BEGIN PAGE EXCERPT
Blow up. For errors that truly can’t happen, or would effectively represent programmer errors if they ever did (e.g., failed to connect to a localhost socket that’s supposed to be listening in the same program), it’s fine to log an error message and crash. Other errors like running out of memory effectively can’t be handled in a dynamic language like JavaScript anyway, so it may be totally reasonable to crash. (That said, you can get ENOMEM from discrete operations like child_process.exec, and those you can reasonably handle, and you should consider doing so.) You can also blow up if there’s nothing you can reasonably do about something and an administrator needs to fix things. For example, if you run out of file descriptors or don’t have permission to access your configuration file, there’s nothing you can do about this, and a user will have to log in and fix things anyway.
Log the error — and do nothing else. Sometimes, there’s nothing you can do about something, there’s nothing to retry or abort, and there’s also no reason to crash the program. An example might be if you’re keeping track of a group of remote services using DNS and one of those services falls out of DNS. There’s nothing you can do about it except log a message and proceed with the remaining services. But you should at least log something in this case. (There are exceptions to every rule. If this is something that may happen thousands of times per second, and there’s nothing you can do about it, it’s probably not worth logging it every time it happens. But do log it periodically.)

(Not) handling programmer errors

There’s nothing you can do to handle a programmer error. By definition, the code that was supposed to do something was broken (e.g., had a mistyped variable name), so you can’t fix the problem with more code. If you could, you’d just use the error handling code in place of the broken code.

Some people advocate attempting to recover from programmer errors — that is, allow the current operation to fail, but keep handling requests. This is not recommended. Consider that a programmer error is a case that you didn’t think about when you wrote the original code. How can you be sure that the problem won’t affect other requests? If other requests share any common state (a server, a socket, a pool of database connections, etc.), it’s very possible that the other requests will do the wrong thing.
END PAGE EXCERPT
**JOB 1:** The error-handling excerpt lists examples of common state that requests might share. Name each one it gives.
**JOB 2:** Set down the passage of the error-handling excerpt word for word, starting with "There’s nothing you can do to" and going on through "the wrong thing.".
BEGIN SUPPLIED RECORDS
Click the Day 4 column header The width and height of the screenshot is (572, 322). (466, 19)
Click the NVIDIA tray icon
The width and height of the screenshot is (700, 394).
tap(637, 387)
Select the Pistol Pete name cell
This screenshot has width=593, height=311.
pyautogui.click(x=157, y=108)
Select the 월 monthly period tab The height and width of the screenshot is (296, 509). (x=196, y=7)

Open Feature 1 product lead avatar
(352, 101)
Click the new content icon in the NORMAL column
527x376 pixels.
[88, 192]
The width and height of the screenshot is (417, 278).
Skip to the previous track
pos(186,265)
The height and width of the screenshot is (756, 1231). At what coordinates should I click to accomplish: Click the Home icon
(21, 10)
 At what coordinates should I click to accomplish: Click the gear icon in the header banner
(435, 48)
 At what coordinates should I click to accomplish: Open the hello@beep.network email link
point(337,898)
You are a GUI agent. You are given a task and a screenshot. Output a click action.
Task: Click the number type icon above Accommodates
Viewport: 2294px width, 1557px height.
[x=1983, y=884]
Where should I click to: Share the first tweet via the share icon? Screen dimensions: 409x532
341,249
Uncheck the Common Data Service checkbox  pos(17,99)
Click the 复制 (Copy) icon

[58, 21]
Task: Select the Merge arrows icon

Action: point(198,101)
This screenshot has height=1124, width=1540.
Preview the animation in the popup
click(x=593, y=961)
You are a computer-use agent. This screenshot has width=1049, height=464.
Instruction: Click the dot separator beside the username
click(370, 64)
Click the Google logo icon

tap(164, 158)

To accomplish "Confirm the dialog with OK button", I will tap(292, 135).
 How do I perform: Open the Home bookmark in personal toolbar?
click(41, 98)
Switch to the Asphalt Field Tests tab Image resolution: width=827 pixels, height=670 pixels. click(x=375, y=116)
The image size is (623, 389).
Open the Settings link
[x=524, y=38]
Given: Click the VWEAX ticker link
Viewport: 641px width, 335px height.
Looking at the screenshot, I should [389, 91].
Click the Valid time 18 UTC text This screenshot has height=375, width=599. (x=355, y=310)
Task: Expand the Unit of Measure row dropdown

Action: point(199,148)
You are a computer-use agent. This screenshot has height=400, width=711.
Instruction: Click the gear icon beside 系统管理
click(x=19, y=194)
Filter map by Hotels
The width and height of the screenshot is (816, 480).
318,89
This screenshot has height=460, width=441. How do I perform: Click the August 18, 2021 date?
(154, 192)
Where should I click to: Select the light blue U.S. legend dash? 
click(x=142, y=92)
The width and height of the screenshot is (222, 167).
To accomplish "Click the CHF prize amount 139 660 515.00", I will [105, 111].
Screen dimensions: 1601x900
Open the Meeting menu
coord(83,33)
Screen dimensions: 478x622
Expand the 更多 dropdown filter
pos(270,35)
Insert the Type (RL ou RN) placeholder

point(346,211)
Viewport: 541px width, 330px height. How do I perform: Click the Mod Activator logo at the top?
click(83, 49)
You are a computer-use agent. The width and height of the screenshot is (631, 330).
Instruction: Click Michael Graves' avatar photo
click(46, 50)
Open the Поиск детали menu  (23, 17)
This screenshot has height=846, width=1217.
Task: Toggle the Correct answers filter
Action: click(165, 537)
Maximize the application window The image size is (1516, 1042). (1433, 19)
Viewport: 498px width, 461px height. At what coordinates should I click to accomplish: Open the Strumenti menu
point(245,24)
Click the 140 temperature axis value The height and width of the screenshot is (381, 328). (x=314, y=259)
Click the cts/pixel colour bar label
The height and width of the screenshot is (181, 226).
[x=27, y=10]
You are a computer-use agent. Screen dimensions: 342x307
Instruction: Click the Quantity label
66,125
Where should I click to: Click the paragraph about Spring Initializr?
END SUPPLIED RECORDS
**CORRECT RESPONSE 1:** a server, a socket, a pool of database connections

**CORRECT RESPONSE 2:**
There’s nothing you can do to handle a programmer error. By definition, the code that was supposed to do something was broken (e.g., had a mistyped variable name), so you can’t fix the problem with more code. If you could, you’d just use the error handling code in place of the broken code.

Some people advocate attempting to recover from programmer errors — that is, allow the current operation to fail, but keep handling requests. This is not recommended. Consider that a programmer error is a case that you didn’t think about when you wrote the original code. How can you be sure that the problem won’t affect other requests? If other requests share any common state (a server, a socket, a pool of database connections, etc.), it’s very possible that the other requests will do the wrong thing.